Laura Akgulian, a co-chair of Sidwell Friends' auction last year, notes that auction volunteers tend to be working mothers, a group not known for its spare time. But, she acknowledges, the school needs the money to fund scholarships.

And no one can deny that auctions produce entertaining stories. Like the two dads at East Silver Spring Elementary School who nearly got into a fistfight when one accused the other of crossing out his bid during the silent auction. Or the kids' auction at the Amazing Life Games Pre-school, where $5 plastic animals were going for upwards of $25 in fierce bidding among two- to five-year-olds (with parents' OK).

Or the $2,000 mink coat at the John Eaton auction that sat tucked in a corner like an unwelcome guest and went for only $250. Or the doctor who donated a vasectomy to the Parkmont School auction which no one bid on.

Usually, auctions are evening events, ''a chance to get parents together to talk without screaming children,'' says Kathleen Gundry, co-chair of John Eaton's auction, which netted $21,000. Other D.C. public-school auctions have raised upwards of $40,000 each.

At some private schools, the numbers swell dramatically. Sidwell Friends, where President Clinton's daughter, Chelsea, attends 10th-grade, netted $240,000 last year.

At least one school does better: the Center for Early Education, a private elementary school in West Hollywood, Calif., where children of the rich and famous learn their ABCs.

The Center's recent auction raised about $270,000, a total helped along by such items as a trip to New York to watch a rock star record his latest music video (a bargain at $6,000) and a reserved parking spot near the school ($10,000, no joke).

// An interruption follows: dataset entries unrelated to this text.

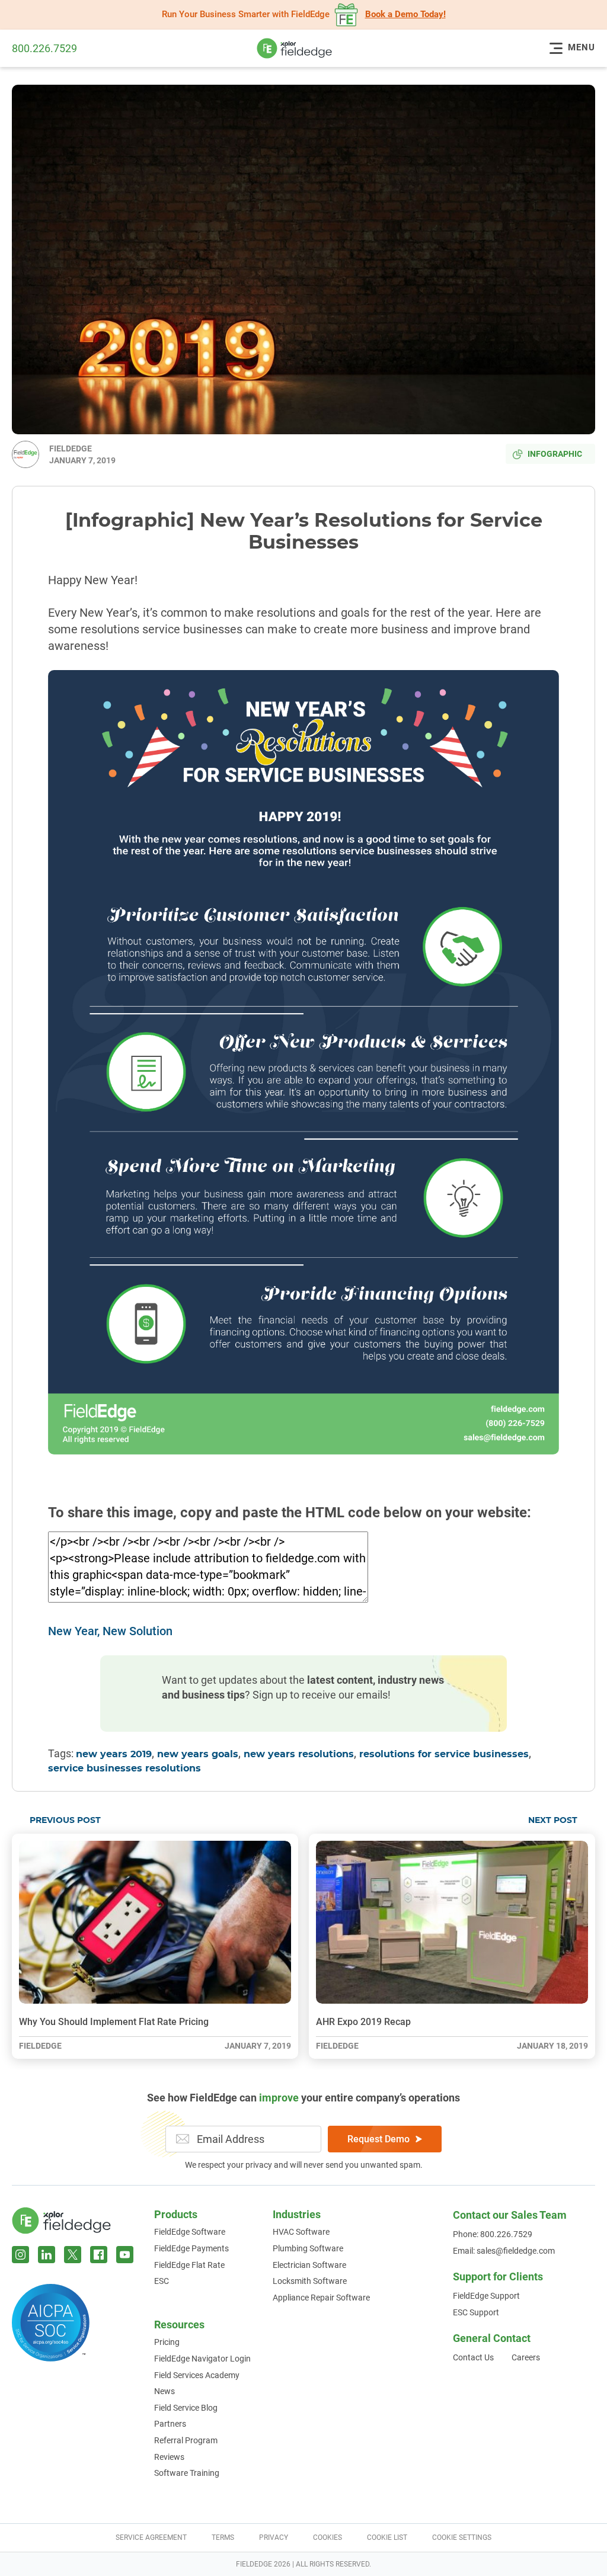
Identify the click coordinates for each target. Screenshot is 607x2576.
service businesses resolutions (124, 1768)
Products (175, 2214)
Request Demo (378, 2139)
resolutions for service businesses (444, 1754)
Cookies (327, 2537)
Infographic (555, 454)
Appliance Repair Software (321, 2297)
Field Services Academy (196, 2375)
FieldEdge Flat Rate (189, 2265)
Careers (526, 2357)
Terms (223, 2537)
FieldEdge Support (486, 2296)
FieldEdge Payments (191, 2248)
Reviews (169, 2457)
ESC (161, 2281)
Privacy (273, 2537)
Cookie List (387, 2537)
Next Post (552, 1820)
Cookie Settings (461, 2537)
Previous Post (65, 1820)
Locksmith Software (310, 2281)
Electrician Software (309, 2265)
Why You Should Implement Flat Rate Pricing (114, 2021)
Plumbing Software (308, 2248)
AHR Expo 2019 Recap (363, 2021)
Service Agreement (151, 2537)
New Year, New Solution (110, 1631)
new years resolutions (299, 1754)
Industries (297, 2214)
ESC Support (476, 2312)
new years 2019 (114, 1754)
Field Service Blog (186, 2407)
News (164, 2391)
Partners (170, 2423)
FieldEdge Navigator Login (202, 2358)
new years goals (197, 1754)
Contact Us (473, 2357)
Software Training (186, 2473)
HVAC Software (301, 2232)
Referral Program (186, 2440)
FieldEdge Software (189, 2232)
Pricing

Ms. Akgulian, the Sidwell mother, would like to see her school help a poor D.C. public school organize its own auction.

At least one local business is all for it: The Tabard Inn, a quaint little hotel and restaurant in downtown D.C., happily donates a brunch for four to any school that asks (they get about 60 requests a year). ''I'm a graduate of D.C. public schools, and I wish more of them did auctions,'' says manager Josh Cohen.